- Increased flooding and extreme heat could impact global apparel exporters, resulting in a 22% decline in export earnings by 2030, according to recent reports from Cornell University’s Global Labor Institute and Schroders.
- The reports examine projected earnings and employment impacts in 2030 and 2050. Under the forecasted scenarios, Bangladesh, Cambodia, Pakistan and Vietnam, which represent 18% of global apparel exporters, could risk losing $65 billion in export earnings and nearly 1 million new jobs in 2030 due to slower growth related to widespread climate vulnerability.

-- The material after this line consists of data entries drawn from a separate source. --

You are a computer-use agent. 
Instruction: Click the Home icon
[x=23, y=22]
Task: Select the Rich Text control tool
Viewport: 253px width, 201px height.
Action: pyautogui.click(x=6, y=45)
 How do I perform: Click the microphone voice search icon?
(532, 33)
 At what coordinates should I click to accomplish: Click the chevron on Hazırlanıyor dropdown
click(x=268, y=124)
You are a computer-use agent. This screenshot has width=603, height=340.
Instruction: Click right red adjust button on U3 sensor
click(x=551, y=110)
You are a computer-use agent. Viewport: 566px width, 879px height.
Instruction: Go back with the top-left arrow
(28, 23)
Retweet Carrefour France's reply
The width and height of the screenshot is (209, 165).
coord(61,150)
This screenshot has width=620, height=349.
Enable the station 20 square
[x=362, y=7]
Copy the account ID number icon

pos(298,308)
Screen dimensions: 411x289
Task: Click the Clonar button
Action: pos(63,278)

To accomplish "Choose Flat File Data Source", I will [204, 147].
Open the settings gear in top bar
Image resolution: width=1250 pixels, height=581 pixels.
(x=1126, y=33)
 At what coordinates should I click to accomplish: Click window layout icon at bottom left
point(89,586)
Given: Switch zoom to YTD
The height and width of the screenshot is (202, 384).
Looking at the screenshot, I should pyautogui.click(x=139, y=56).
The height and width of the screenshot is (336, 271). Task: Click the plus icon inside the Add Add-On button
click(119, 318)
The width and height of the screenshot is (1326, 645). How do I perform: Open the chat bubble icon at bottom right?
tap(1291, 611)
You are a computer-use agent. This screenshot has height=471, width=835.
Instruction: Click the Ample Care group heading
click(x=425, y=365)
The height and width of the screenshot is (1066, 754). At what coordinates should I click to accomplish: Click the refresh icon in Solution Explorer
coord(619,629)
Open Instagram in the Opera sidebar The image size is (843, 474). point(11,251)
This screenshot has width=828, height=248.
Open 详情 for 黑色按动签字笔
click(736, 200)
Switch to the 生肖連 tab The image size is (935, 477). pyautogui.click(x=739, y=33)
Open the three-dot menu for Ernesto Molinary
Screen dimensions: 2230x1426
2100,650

- Those numbers are expected to increase by 2050, per the report, with earnings dropping 68.8% — in a non-climate adaptive scenario — and 8.64 million fewer jobs.
The reports analyzed climate vulnerability from extreme heat and flooding and physical risk measures in 32 apparel and footwear production centers and tracked extreme heat and flooding predictions.
“The climate vulnerabilities of workers, manufacturers and of fashion’s substantial output in tropical and subtropical centers are measurable, and our (and others’) projections show them growing,” the report states. “They are cutting deeply into export earnings, employment and worker health. Without rapid adaptation, these falloffs in earnings and jobs will compound.”
Report authors argue that while the fashion industry’s climate change focus is often on increasing the use of recycled fabrics and cutting water uses and greenhouse gas emissions, these solutions don’t address the climate breakdown for workers, communities and industries producing the garments.
Many of the production centers analyzed in the report are located in “tropical and subtropical hotspots,” with projected exposures to extreme heat and humidity.
The high share of export earnings in Bangladesh, Cambodia and Pakistan make these countries vulnerable to changes in future earnings and employment in the apparel production sector, the report stated.
The report also studied six brands to determine how brands and suppliers are impacted by heat and flooding. It found that there could be a meaningful productivity loss in brands’ supply chains because of climate change.
“Climate-related risk is potentially likely to be added to decisions between suppliers when brands are making their selection,” the report stated. “In other words, when evaluating potential new suppliers, it is conceivable that brands will begin (if not already doing so) to consider price, certainty, volume and physical risk exposure or adaptation preparedness. This increases the emphasis for investors on responsible sourcing practices.”